Reproduce the material word for word, from its first line through the line with "pyautogui.click(x=70, y=193)", both lines included.

::::::::

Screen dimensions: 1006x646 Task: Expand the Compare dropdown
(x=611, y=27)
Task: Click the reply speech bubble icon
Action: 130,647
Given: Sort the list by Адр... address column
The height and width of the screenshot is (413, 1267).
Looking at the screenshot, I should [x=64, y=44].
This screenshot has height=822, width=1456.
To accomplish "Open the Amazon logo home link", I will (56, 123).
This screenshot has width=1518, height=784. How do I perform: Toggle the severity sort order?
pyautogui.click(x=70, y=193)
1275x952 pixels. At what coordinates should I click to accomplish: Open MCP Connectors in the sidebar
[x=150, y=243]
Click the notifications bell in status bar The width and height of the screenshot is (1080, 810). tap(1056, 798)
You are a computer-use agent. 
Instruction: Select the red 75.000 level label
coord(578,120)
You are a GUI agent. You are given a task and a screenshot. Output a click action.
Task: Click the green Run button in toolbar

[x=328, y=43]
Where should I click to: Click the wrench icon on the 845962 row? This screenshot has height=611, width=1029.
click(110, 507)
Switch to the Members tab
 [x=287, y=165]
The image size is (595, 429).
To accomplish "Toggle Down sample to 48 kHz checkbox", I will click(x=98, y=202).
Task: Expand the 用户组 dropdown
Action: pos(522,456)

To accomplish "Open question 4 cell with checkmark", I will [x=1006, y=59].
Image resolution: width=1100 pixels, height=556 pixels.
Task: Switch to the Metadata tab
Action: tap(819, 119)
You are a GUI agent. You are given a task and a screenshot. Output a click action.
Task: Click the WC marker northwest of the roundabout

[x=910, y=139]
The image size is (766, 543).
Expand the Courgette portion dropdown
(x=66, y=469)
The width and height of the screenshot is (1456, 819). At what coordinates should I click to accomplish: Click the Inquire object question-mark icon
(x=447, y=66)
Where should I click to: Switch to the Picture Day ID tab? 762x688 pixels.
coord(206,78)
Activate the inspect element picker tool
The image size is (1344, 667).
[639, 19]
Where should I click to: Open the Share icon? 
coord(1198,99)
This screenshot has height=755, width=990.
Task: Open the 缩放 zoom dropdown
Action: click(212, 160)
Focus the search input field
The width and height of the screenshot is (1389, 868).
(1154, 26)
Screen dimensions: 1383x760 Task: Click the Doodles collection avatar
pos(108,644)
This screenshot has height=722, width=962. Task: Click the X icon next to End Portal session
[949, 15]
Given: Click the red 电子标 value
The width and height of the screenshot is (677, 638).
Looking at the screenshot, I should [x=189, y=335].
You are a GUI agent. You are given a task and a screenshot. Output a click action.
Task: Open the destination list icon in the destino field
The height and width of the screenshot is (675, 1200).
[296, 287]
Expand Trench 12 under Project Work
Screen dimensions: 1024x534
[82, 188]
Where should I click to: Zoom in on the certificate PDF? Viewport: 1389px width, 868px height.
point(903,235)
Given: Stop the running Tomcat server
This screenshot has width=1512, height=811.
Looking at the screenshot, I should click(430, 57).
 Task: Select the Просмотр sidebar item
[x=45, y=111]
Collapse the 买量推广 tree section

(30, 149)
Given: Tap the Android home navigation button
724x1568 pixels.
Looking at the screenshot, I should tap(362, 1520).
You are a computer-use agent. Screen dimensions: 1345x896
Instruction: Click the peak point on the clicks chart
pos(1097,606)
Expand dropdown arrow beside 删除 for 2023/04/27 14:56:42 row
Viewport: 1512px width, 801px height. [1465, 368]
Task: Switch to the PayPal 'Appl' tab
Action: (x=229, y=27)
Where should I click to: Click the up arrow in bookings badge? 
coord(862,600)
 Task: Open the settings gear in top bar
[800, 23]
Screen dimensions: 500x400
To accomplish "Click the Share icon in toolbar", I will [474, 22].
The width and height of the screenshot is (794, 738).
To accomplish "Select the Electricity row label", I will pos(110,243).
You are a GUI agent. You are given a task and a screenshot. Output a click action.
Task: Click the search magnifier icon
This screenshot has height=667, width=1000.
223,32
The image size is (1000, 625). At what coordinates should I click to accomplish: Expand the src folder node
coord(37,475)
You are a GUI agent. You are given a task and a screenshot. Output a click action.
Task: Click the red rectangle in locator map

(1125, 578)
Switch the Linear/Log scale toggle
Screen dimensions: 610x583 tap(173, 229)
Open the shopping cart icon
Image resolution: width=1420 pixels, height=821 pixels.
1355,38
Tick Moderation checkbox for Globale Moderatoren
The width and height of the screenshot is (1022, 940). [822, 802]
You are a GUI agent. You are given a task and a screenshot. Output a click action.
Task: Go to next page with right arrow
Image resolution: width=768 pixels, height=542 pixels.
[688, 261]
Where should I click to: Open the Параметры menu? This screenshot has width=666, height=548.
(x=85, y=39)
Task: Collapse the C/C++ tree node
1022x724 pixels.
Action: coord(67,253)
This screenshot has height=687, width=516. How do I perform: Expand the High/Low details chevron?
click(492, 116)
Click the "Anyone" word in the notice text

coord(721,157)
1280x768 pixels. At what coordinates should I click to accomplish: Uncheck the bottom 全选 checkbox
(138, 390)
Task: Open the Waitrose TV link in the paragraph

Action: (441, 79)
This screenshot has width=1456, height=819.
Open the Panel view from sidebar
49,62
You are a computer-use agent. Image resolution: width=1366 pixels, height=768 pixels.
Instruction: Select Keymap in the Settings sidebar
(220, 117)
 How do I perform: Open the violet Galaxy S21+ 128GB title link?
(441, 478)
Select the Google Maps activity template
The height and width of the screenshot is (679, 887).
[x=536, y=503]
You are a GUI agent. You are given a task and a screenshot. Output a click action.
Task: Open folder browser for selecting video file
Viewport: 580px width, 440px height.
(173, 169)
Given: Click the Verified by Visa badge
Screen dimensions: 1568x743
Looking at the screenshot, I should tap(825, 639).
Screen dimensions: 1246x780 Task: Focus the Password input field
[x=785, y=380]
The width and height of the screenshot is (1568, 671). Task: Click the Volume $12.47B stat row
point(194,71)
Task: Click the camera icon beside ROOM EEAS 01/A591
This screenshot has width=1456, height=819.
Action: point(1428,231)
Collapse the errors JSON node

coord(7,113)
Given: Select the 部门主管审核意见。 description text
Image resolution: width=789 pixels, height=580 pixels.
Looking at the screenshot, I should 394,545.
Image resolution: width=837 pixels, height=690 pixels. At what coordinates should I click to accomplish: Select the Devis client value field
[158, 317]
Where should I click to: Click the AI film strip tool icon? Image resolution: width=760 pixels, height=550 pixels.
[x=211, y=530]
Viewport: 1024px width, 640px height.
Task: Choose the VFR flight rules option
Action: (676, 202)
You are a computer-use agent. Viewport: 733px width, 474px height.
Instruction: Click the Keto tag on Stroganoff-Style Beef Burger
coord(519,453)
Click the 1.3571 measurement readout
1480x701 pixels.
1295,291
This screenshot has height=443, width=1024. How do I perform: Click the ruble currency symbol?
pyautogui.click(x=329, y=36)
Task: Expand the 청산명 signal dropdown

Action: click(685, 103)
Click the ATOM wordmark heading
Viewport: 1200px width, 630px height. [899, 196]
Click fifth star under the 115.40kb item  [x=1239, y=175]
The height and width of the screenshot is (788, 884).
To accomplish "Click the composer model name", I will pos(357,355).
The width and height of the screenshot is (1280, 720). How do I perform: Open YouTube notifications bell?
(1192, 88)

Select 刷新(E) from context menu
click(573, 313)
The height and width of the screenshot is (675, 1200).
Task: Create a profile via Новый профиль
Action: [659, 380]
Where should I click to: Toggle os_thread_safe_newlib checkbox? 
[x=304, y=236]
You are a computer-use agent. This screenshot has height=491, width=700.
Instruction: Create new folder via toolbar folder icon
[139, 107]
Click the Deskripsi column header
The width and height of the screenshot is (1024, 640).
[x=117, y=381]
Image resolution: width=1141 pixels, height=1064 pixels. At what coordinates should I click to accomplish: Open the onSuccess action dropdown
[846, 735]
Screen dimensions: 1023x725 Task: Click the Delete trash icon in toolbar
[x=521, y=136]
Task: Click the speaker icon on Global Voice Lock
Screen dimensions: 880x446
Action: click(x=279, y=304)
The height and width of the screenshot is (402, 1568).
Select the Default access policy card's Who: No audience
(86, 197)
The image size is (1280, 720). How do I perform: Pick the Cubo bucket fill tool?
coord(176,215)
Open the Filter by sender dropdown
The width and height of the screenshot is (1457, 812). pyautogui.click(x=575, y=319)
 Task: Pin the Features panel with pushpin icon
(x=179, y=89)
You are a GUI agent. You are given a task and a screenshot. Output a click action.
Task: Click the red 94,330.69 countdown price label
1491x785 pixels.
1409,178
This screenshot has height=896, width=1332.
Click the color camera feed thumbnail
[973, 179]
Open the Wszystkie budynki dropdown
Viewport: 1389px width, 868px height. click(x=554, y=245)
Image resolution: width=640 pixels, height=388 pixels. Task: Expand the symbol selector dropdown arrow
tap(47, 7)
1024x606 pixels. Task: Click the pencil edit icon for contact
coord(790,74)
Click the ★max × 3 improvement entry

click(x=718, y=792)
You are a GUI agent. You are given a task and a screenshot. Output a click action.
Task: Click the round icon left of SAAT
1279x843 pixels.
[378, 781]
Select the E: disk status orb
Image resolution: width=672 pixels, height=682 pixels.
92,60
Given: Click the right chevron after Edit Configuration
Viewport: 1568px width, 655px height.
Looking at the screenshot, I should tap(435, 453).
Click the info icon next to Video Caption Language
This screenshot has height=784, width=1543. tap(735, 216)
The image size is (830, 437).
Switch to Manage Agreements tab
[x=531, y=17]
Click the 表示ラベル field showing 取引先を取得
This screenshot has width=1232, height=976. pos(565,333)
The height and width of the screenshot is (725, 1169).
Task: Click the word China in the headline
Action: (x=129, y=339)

::::::::

■ **Completed exercise**:
Screen dimensions: 1006x646 Task: Expand the Compare dropdown
(x=611, y=27)
Task: Click the reply speech bubble icon
Action: 130,647
Given: Sort the list by Адр... address column
The height and width of the screenshot is (413, 1267).
Looking at the screenshot, I should [x=64, y=44].
This screenshot has height=822, width=1456.
To accomplish "Open the Amazon logo home link", I will (56, 123).
This screenshot has width=1518, height=784. How do I perform: Toggle the severity sort order?
pyautogui.click(x=70, y=193)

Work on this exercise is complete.